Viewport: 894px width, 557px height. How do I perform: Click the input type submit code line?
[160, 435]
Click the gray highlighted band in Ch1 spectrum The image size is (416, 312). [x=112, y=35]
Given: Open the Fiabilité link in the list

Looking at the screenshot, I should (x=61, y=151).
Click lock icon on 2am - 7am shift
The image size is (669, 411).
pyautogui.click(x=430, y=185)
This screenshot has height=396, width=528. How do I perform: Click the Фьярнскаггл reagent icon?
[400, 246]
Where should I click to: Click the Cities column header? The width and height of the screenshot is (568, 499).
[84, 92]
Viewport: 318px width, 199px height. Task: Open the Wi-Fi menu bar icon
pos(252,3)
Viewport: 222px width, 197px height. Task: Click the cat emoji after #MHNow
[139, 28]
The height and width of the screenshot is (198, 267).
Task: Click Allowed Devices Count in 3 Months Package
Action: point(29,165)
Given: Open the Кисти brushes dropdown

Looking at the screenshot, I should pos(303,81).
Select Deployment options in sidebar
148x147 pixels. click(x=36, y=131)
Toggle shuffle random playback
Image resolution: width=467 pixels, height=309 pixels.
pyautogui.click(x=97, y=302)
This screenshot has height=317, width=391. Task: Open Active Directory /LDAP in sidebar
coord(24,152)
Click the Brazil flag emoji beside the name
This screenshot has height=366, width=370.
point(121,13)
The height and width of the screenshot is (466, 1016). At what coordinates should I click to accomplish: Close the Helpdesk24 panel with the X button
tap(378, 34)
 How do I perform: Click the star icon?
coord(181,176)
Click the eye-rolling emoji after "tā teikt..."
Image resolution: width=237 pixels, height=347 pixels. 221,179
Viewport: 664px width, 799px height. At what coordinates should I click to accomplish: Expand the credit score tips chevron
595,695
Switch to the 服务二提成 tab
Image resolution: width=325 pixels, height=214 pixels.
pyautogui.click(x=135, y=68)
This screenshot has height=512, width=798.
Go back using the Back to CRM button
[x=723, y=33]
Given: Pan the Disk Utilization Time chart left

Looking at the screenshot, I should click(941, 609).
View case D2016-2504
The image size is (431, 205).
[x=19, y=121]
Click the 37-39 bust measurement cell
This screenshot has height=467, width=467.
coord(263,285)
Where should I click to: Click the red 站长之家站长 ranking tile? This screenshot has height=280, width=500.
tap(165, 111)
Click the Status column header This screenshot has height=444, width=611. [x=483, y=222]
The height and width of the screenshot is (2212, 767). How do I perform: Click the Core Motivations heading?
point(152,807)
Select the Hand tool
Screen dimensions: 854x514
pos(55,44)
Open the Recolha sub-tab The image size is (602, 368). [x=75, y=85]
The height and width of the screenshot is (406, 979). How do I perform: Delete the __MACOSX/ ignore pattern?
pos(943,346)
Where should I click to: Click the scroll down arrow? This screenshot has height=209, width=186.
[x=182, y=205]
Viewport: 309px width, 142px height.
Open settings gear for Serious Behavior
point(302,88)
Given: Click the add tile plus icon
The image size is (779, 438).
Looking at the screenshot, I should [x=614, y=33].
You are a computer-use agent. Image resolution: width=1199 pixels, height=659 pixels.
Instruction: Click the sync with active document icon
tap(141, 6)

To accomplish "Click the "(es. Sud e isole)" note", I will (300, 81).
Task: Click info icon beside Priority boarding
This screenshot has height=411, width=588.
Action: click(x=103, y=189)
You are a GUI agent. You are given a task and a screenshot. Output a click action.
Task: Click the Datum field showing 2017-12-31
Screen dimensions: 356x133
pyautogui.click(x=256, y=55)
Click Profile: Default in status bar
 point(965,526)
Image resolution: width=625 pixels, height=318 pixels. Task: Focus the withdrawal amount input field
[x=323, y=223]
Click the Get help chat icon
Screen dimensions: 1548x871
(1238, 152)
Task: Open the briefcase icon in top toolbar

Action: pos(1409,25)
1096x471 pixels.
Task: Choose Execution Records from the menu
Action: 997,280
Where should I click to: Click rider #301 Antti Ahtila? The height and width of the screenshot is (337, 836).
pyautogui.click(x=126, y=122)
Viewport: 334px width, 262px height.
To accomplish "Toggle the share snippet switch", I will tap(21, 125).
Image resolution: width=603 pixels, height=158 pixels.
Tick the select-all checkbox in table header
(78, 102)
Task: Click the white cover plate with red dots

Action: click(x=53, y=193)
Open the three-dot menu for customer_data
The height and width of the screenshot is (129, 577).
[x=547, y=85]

TASK DIRECTIONS
Report all lines of the data that include the word "will".

SOLUTION BELOW
To accomplish "Click the "(es. Sud e isole)" note", I will (300, 81).
To accomplish "Toggle the share snippet switch", I will tap(21, 125).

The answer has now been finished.